Figure 6.

Difference in the Rep78/Rep52 expression ratio improves AAV vector quantity and quality

(A) Diagram of various replicase (Rep) constructs. CMV = CMV promoter; Rep2 = full length AAV2 Rep gene; 78 = Rep78 gene; 52 = Rep52 gene; IRES = internal ribosome entry site sequence; P2A = 2A sequence of porcine teschovirus-1.

(B) Western blot of Rep proteins using various Rep constructs in HEK293 cells. Rep and β-actin proteins were detected using anti-Rep and anti-β-actin antibodies, respectively. The white triangle shows Rep52-P2A-Rep78 fusion proteins.

(C) Western blot of capsid (Cap) proteins during adeno-associated virus (AAV) vector production using various Rep constructs in HEK293 cells. Cap and β-actin proteins were detected using anti-Cap and anti-β-actin antibodies, respectively.

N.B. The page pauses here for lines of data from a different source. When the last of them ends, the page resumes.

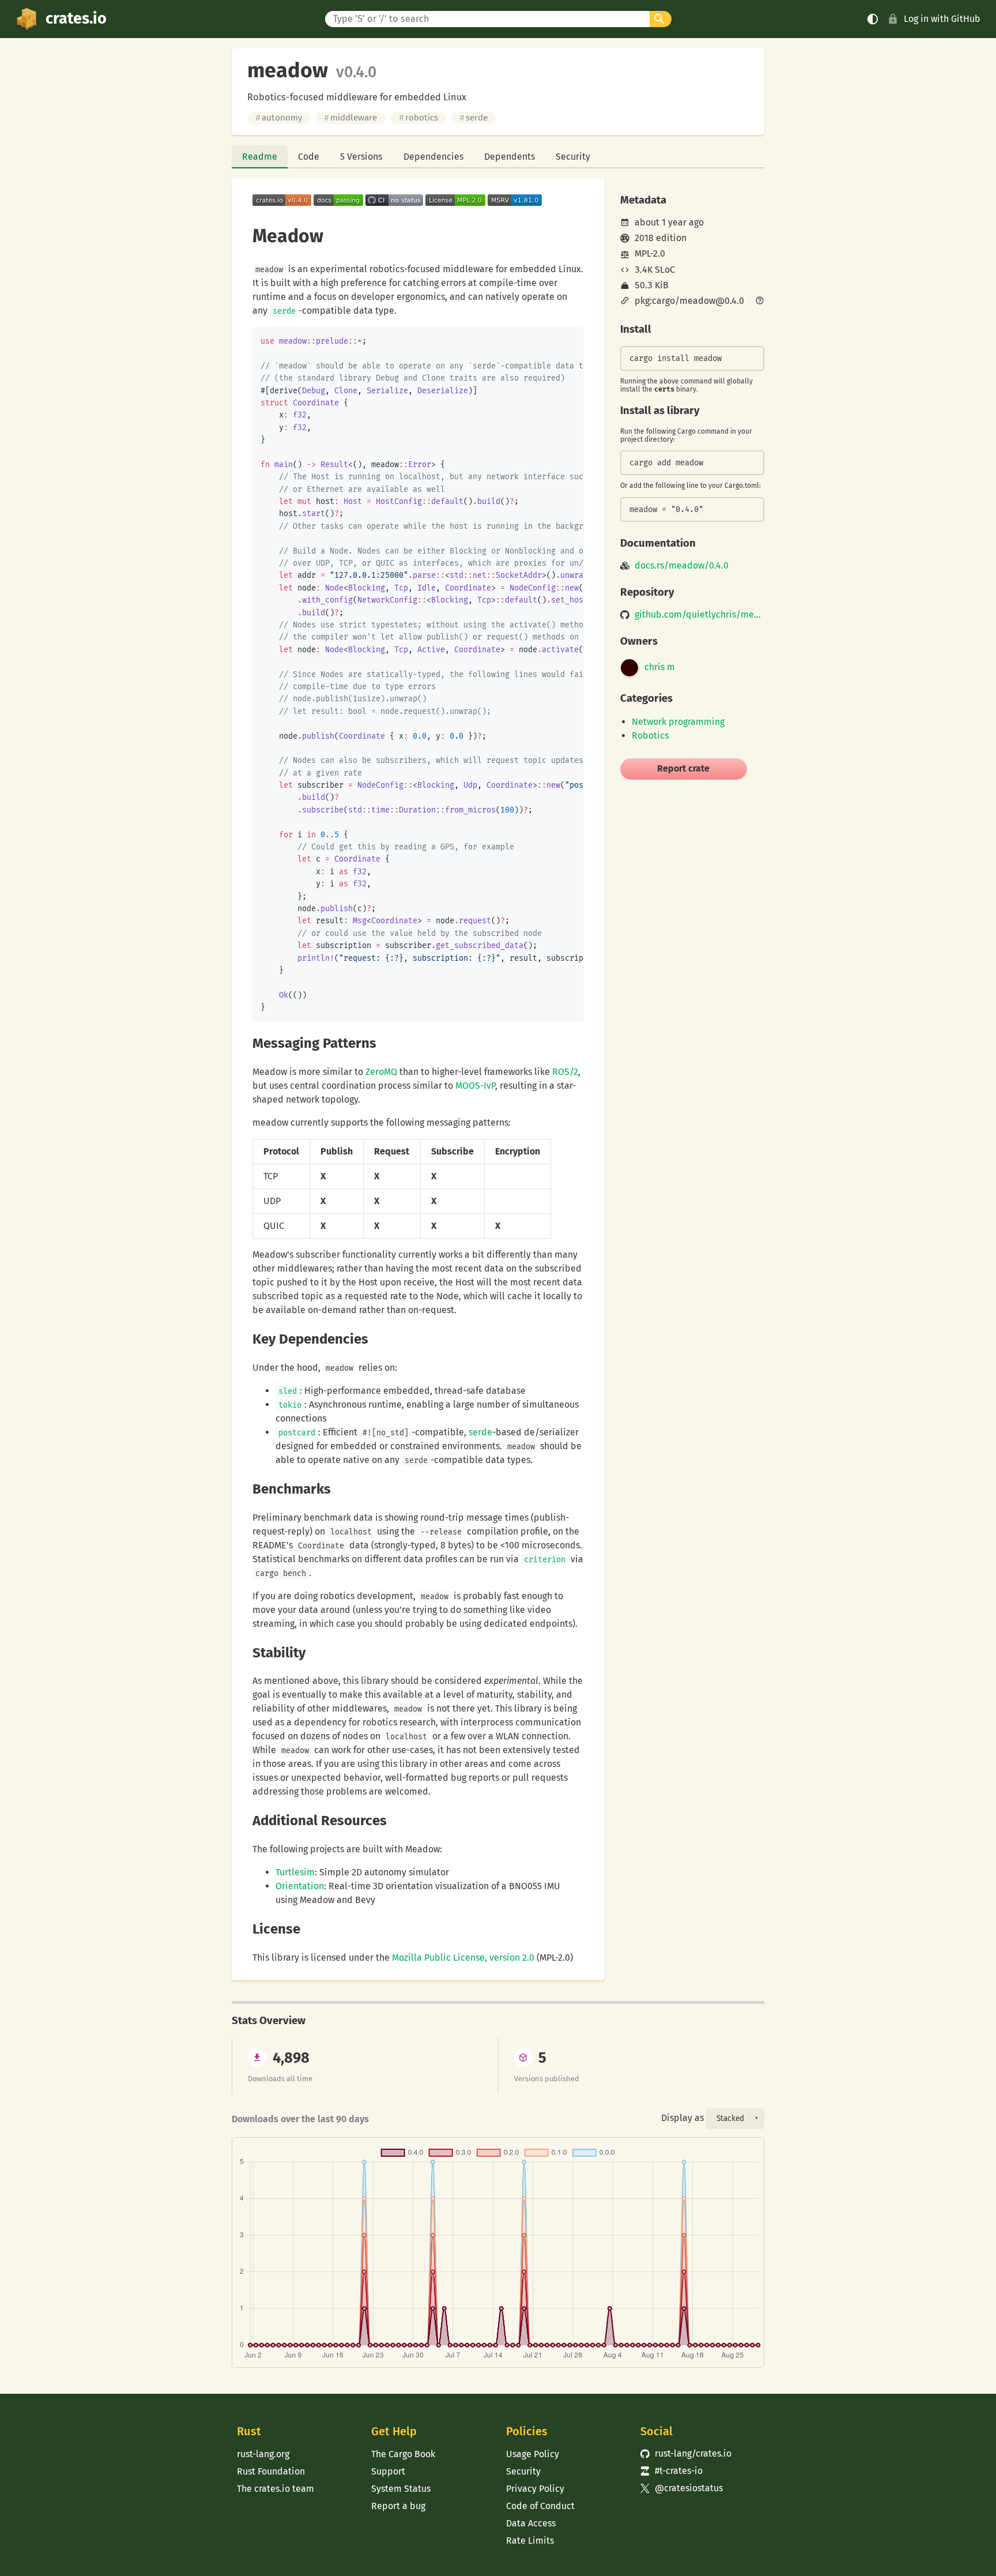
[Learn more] (759, 301)
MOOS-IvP (475, 1085)
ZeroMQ (381, 1071)
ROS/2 (565, 1071)
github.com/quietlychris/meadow (699, 615)
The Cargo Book (403, 2454)
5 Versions (361, 156)
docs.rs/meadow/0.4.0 (682, 566)
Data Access (531, 2523)
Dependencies (433, 156)
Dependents (509, 156)
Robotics (650, 735)
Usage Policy (532, 2454)
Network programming (678, 721)
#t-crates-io (671, 2470)
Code (308, 156)
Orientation (300, 1886)
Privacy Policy (535, 2488)
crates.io (76, 18)
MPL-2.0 (650, 253)
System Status (401, 2488)
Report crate (683, 768)
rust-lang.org (263, 2454)
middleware (350, 117)
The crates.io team (275, 2488)
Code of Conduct (540, 2505)
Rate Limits (530, 2540)
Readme (259, 156)
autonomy (279, 117)
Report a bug (398, 2505)
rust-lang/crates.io (685, 2453)
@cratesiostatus (681, 2488)
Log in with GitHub (942, 18)
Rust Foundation (271, 2471)
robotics (418, 117)
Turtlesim (295, 1872)
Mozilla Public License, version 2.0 (463, 1957)
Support (388, 2471)
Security (573, 156)
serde (473, 117)
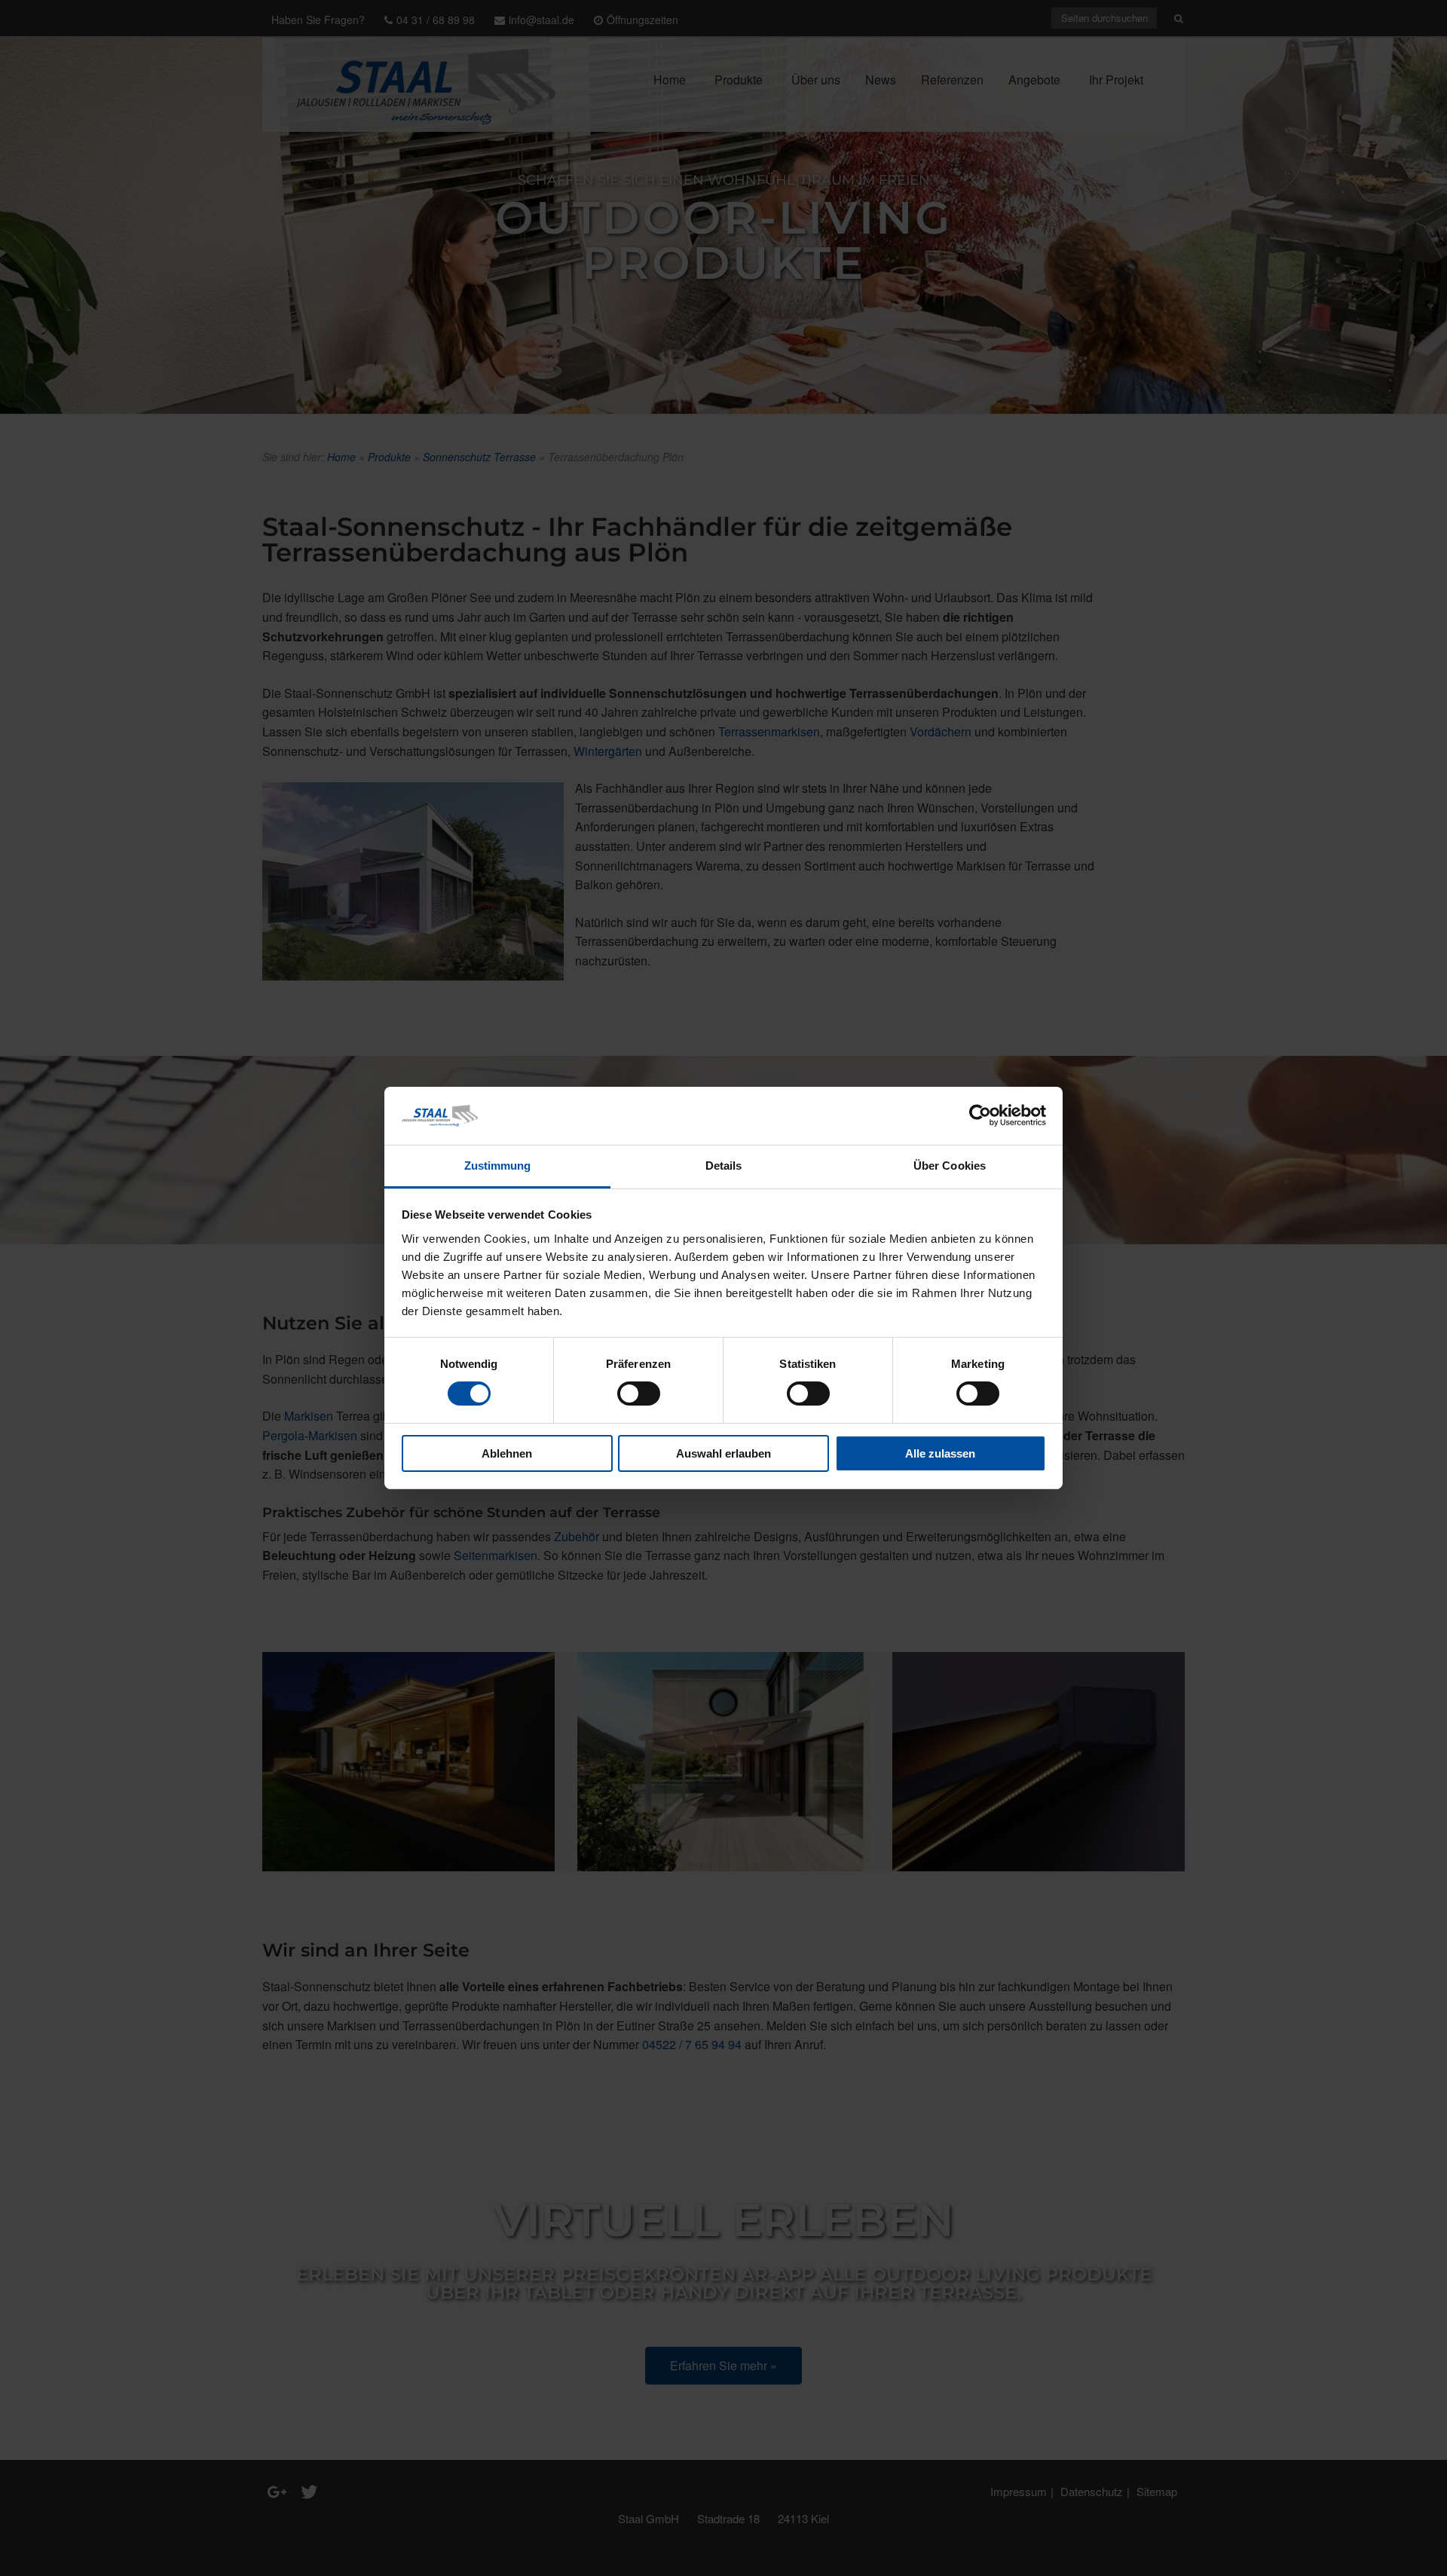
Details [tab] (723, 1165)
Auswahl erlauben (723, 1453)
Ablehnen (507, 1453)
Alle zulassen (940, 1453)
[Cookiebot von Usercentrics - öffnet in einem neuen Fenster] (980, 1115)
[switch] (638, 1393)
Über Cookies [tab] (949, 1165)
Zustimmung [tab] (497, 1165)
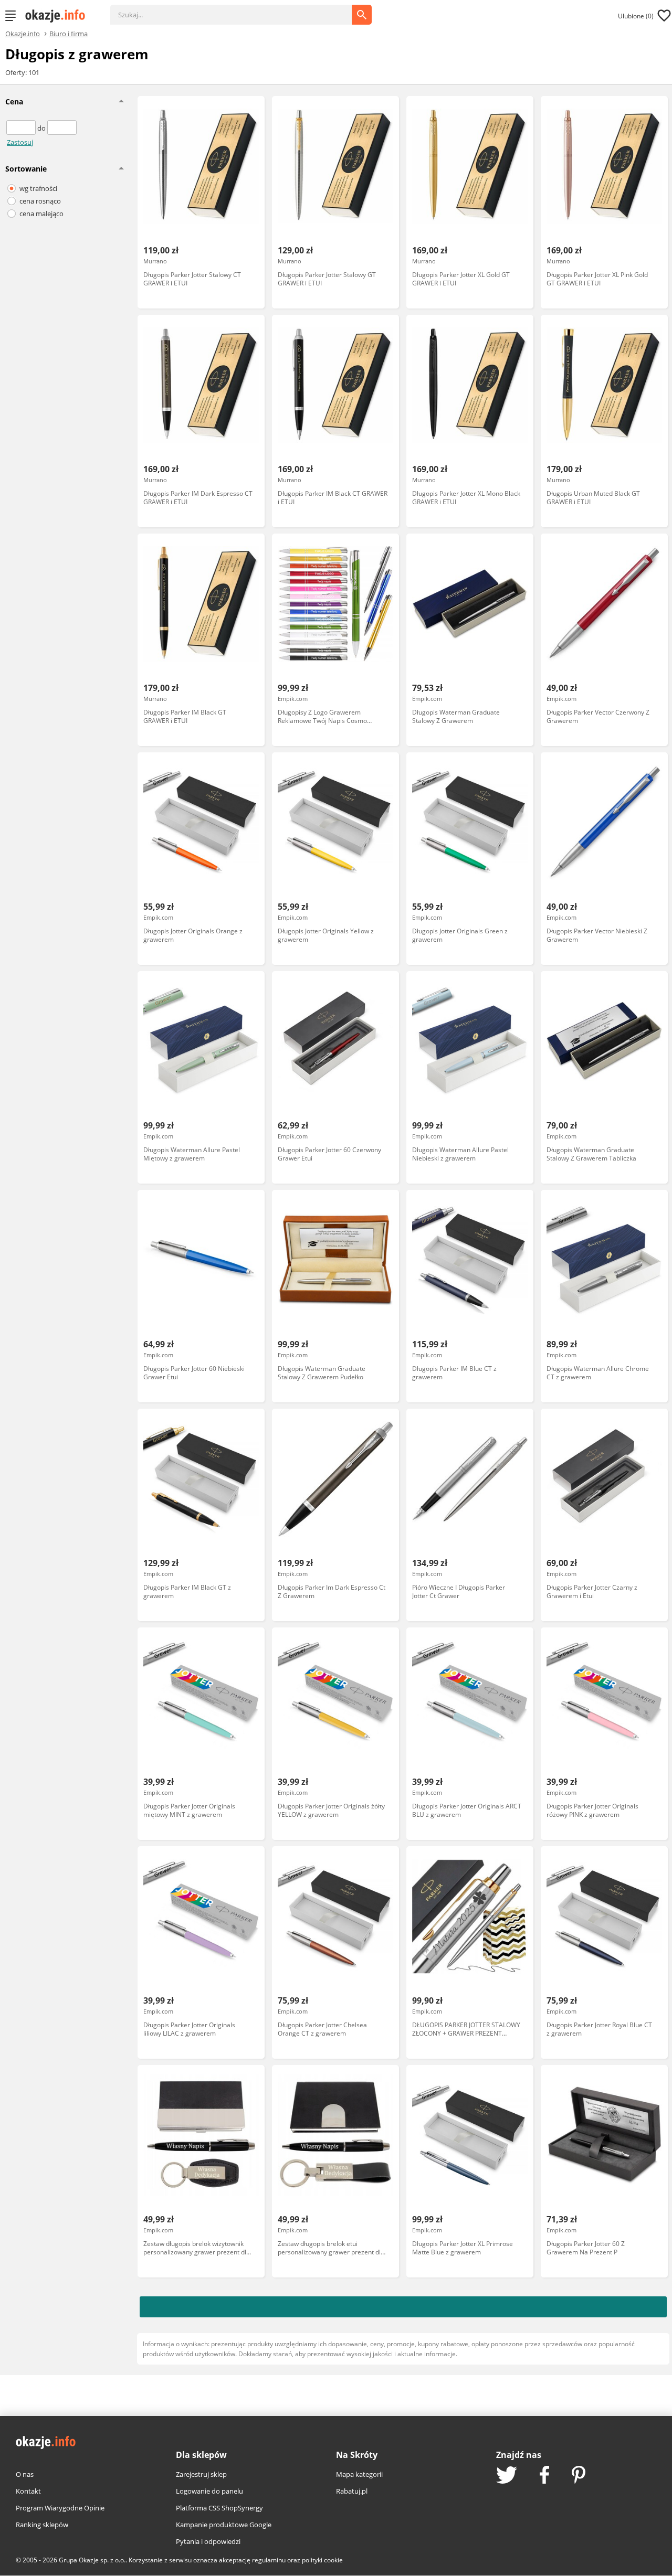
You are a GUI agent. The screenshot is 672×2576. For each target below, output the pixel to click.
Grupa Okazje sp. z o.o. (92, 2560)
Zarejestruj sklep (201, 2474)
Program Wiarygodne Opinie (60, 2508)
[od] (21, 128)
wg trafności (38, 188)
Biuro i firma (68, 33)
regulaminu (269, 2560)
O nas (25, 2474)
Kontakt (28, 2491)
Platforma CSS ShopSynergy (219, 2508)
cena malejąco (41, 213)
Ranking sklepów (42, 2524)
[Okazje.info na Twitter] (506, 2476)
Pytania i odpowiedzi (208, 2541)
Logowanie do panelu (209, 2491)
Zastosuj (20, 142)
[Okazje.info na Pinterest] (578, 2476)
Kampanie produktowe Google (223, 2524)
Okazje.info (22, 33)
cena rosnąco (40, 201)
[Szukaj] (239, 9)
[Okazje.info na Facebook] (544, 2476)
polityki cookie (322, 2560)
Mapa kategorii (359, 2474)
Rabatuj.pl (352, 2491)
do (42, 128)
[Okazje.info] (58, 15)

(D) AAV vector yields for various Rep expressions. Fold difference in AAV vector yields between the normal control (RC2) and various Rep-transfected groups after a change in medium and doxycycline stimulation at 12 h after transfection.

(E) Fold differences in qPCR/ELISA corresponding with the full/empty particle ratio during various Rep expressions. Data were normalized with the value of the RC2 sample to calculate fold difference.

(F) Infectivity data for AAV vectors produced using various Rep constructs. The 2v6.11 cells were infected with AAV2 (500 vg/cell) and observed at 96 h after infection. These data indicate infectivity of the AAV vector (EGFP; green) in AAV2 produced using various Rep transfections. The blue signal shows nuclei (Hoechst 33342). White bar shows 100 μm. Experiments were independently performed at least three times for statistical analysis. Asterisks in each panel indicate the following: ∗ = p< 0.05, ∗∗ = p< 0.01. Error bars indicate the standard error of the mean.